Photo by: Police lifePTSD Awareness Poster | Police Life

            Although many research suggests that law enforcement professionals (LEP) are directly affected by trauma, few have focused their attention on the secondary trauma of their loved ones or spouses. A study was conducted, where an in-depth qualitative interview on eight spouse of law enforcement. In a summary, the results had shown that trauma creates a domino effect onto the spouse, however, the upside to this is that it appears that such couples show a strong bond and how they cope with the trauma.

            As stated, police officers encounter crime, violence, and life-threatening events on a daily basis. Because of the dramatic exposure such exposure can impact an LE spouse or family. “The investigations that have focused on LE spouses suggest that police work has a detrimental impact on LE spouses and that those in close contact with the traumatized person also experience symptoms of traumatization.” (Landers et. Al., 2020). “Family support is critical for reducing the negative impact” of stressful work in the criminal justice profession. (Landers et. Al., 2020). Moreover, it is noted that family members play a role to support their partner that is in the LE career. Such role may include, but not limited to, additional responsibilities, creating coping mechanisms, social support, and developing a great way to communicate. Interesting, it is encouraged for spouses and family members to be quite involved because the high prevalence of trauma and the idea that the spouse can help assist clinicians to better understand how trauma affects the couple relationship and how to reduce its negative impact. (Landers et.
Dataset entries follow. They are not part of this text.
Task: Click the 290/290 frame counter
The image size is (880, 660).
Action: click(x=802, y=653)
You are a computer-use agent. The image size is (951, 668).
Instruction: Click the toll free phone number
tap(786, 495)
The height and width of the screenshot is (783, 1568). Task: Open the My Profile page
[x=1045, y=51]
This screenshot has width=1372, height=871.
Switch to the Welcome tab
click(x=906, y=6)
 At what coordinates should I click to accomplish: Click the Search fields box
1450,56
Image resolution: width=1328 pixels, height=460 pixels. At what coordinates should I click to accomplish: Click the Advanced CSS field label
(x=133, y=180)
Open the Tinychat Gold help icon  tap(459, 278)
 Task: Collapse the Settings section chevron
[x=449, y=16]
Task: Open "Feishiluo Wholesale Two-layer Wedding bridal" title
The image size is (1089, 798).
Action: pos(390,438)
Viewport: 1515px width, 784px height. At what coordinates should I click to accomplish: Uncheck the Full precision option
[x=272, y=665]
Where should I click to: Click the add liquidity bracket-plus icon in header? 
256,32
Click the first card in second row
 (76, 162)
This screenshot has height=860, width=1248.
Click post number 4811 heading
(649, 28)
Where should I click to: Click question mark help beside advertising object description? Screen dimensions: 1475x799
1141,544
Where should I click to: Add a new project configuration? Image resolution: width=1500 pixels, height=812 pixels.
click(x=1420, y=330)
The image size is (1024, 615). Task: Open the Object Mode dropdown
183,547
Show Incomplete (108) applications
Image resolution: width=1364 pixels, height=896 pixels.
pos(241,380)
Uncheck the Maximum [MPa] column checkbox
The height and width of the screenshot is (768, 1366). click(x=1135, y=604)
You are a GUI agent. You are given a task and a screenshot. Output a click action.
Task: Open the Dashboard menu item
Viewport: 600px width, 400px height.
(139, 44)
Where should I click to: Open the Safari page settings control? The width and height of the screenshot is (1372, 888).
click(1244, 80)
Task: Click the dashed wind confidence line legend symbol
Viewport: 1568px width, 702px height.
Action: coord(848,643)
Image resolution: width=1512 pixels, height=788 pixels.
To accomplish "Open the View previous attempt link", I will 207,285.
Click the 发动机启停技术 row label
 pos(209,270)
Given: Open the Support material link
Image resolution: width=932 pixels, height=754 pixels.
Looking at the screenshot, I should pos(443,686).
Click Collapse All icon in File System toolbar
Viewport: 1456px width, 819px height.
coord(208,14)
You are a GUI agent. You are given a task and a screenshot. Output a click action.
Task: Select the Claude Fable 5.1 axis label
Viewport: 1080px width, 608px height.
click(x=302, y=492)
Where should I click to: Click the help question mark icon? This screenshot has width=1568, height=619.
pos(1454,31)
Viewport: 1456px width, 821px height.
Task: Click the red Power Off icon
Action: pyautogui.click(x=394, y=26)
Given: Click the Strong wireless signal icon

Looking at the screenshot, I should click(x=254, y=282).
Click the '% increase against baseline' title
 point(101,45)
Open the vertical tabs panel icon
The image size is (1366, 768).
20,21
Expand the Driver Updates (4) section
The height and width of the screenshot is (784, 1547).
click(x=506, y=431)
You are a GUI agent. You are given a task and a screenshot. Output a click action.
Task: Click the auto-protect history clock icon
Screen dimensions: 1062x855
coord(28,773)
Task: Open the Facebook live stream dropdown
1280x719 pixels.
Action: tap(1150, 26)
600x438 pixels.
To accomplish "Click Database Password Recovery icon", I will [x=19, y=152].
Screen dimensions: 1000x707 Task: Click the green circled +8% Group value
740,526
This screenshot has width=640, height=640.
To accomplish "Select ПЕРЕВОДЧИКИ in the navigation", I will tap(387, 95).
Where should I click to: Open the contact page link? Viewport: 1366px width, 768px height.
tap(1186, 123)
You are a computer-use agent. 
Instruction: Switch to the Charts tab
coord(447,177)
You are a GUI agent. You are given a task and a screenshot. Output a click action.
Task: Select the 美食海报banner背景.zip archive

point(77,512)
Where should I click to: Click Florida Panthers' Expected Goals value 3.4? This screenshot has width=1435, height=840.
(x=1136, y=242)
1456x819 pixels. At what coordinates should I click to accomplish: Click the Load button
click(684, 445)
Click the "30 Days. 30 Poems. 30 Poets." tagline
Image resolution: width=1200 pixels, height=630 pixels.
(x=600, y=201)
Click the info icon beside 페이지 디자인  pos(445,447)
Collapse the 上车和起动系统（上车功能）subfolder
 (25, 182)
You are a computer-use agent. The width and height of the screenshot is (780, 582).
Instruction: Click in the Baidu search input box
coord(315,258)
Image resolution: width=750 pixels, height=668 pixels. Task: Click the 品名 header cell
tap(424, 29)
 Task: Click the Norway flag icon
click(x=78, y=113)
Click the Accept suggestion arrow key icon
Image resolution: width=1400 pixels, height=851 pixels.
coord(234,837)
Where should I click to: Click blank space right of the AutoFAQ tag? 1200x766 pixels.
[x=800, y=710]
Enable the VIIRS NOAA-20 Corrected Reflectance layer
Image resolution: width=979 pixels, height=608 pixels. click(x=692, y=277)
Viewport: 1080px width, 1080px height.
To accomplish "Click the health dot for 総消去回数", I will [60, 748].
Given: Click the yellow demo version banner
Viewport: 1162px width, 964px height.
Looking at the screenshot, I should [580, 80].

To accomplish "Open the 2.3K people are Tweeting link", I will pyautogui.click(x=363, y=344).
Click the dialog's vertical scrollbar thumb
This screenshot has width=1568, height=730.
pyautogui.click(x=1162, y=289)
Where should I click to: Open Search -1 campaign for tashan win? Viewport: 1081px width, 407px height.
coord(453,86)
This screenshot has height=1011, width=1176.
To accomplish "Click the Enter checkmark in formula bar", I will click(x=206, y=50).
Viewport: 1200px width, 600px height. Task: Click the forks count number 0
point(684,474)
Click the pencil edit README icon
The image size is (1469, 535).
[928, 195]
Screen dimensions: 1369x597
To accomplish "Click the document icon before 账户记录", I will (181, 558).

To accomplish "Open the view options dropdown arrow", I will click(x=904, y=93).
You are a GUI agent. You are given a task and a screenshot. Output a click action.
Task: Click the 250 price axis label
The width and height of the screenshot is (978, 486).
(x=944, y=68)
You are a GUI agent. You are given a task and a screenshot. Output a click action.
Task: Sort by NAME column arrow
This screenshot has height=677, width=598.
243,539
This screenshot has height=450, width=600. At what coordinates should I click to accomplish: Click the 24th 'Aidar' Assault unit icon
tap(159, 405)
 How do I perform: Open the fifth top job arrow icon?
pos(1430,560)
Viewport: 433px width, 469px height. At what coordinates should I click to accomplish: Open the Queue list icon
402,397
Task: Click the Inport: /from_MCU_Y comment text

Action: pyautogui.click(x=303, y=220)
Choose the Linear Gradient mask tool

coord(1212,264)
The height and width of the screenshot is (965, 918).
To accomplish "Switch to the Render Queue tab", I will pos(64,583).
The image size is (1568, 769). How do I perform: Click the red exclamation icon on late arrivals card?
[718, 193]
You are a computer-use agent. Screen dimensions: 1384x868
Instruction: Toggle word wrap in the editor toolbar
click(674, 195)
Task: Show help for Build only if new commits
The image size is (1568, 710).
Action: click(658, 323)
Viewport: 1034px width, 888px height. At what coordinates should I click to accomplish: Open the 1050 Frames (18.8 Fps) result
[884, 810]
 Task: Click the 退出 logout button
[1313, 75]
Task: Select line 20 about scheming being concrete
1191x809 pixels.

Al., 2020). However, secondary trauma is described as a natural consequence of behaviors and emotions resulting “from knowing about a traumatizing event experienced by a significant other-the stress resulting from helping or want to help a traumatized or suffering person.” (Landers et. Al., 2020). However, when a spouse wants to help their significant, they may to subject themselves to the secondary exposure to trauma. The reason for this is because family members influence the quality of family relationships. Spouses endure the challenges that’s comes with a significant other that works in a highly stressful profession. Behind closed doors, spouses are the ones that see their professional spouse through it all, mental breaks downs, anxiety, distancing and much more.

In a study, interviews of LAE spouses all had to think of an occasion when they had noticed their partner is going through a traumatic event and how it directly affected them. At the end of the study, it was shown that partners are exposed through many different types of traumas i.e. death, injury etc. However, it was also noticed that such trauma may cause a ripple effect as in the LE may begin to have mood swings, changes in behavior and that may affect the spouse. For example, one spouse stated that they fear every time their spouse goes to work and other states that if their LE doesn’t scan the room, then it feels as if she does because she adapted a sense of insecurity. But because of such issues and the domino effect of trauma, spouses have developed a sense to cope.

Coping mechanisms has allowed for spouses to develop better coping mechanism and provide mutual support by understanding each other’s position. For example, “if something bad happens, we get really cohesive.” (Landers et. Al., 2020). Open communication about the traumatic event exposure and the pressure of the trauma appears to be a very important coping mechanisms for a couple’s relationship. By tackling on LE family or spousal health it illuminates the importance of the supportive role that they play.

Landers, A. L., Dimitropoulos, G., Mendenhall, T. J., Kennedy, A., & Zemanek, L. (2020).Backing the Blue: Trauma in Law Enforcement Spouses and Couples.Family Relations, 69(2), 308-319.

Rousseau, D. (2021). Module 6: Trauma and the Criminal Justice System. Boston University Metropolitan College: Blackboard.